It doesn't really affect the main discussion. Even if there is a functioning weather control network on Earth in the 23rd century (and this would still not be canonical, even if that dialog is accepted as fully canonical; see note below), there is nothing to indicate its capabilities with respect to controlling hurricanes and other storms that could adversely affect sea vessels. Even that sort of information can't be gleaned from TNG: True Q.

(Note: Snippets of dialog don't tell us anything canonical beyond what is true in all manners of interpreting the dialog, despite reasonable or even probable interpretations. Does any of this seem familiar? Despite many plausible ideas, we don't know anything canonical about Cetacean Ops, except that it exists in an alternate timeline in some shape or form, and we don't know whether it was actually mentioned in TNG: The Perfect Mate. We don't know canonically whether the craft mentioned in the subspace radio chatter heard at Epsilon IX are really Franz Joseph scouts. Memory Alpha's article at http://en.memory-alpha.org/wiki/Weather_modification_network does not mention such a network as canonically occurring on Earth before 2369, and I'll argue that two consecutive words in a burst of technobabble that doesn't even constitute a complete sentence, much less anything we can understand, proves nothing conclusive at all.)
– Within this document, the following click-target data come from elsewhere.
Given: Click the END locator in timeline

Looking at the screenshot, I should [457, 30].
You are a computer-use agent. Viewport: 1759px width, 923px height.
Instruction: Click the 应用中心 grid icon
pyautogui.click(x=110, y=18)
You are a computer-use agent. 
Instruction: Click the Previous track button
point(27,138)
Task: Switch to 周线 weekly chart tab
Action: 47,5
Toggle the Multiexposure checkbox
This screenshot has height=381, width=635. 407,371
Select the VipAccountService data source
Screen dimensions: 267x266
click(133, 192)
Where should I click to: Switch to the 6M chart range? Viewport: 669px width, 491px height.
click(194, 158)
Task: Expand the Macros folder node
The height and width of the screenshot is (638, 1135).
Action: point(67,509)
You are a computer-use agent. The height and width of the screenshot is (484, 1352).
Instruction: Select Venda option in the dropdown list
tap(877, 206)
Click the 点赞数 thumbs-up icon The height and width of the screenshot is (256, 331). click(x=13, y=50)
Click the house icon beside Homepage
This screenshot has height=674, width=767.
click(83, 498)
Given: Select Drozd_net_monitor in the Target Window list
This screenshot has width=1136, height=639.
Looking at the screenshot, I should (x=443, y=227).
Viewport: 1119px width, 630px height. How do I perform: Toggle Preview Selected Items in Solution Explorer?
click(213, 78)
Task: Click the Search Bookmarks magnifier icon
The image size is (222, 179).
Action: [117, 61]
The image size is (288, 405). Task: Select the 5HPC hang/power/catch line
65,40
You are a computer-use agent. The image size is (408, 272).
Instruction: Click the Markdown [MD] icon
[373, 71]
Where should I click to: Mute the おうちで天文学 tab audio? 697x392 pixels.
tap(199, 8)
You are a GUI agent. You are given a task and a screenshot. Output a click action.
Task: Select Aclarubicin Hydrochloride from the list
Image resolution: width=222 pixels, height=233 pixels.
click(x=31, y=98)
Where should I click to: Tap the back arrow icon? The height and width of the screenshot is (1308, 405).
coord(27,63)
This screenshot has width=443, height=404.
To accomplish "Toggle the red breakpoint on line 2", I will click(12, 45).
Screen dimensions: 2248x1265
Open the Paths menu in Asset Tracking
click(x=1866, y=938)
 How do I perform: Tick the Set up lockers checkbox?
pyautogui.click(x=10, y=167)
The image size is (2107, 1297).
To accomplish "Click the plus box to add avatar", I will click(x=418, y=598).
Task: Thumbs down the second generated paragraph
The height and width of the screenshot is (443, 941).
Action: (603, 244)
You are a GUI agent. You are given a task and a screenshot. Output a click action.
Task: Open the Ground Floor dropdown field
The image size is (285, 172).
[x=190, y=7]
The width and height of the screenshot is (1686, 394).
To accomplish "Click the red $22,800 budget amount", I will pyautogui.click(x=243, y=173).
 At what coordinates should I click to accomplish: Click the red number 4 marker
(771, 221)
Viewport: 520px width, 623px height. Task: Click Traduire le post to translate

Nevertheless, again it's really cool. I am willing to accept that it's plausible for a weather control network, of limited capability, to exist on Earth at this time. Thanks for elaborating. :techman:
 
I could have sworn I heard something about the probe effecting weather control networks while I was watching the movie a few months ago.
 
Picard talks to Q about Earth's "weather modification system" in "True Q" a bit while investigating the circumstances surrounding Amanda Rogers' birth. That's really the only time I can recall anything about Earth weather being discussed, or "monitored" per se.

Weather control systems are discussed and fucked around with on Risa in DS9's "Let He Who Is Without Sin..." as well (and yes, I would love to be able to go back to not knowing that little factoid. Ugh.
 
I may be misremembering, but didn't she also say that she was going to a water planet to recruit divers, presumably to work with the whales.

I don't know where you might have heard that. It's certainly not in the film.

It's from the novelization. In between the "you're going to your ship, I'm going to mine" and "catchup learning" lines. Specifically says she's "bound for Mer to recruit divers." Planet Mer is the implication.
 
Well, that explanation would actually make sense as a reason for putting her on a spaceship, if it's just a short trip before getting down to the work of taking care of G&G. But there's still no actual evidence in the film that it's a spaceship instead of an ocean ship.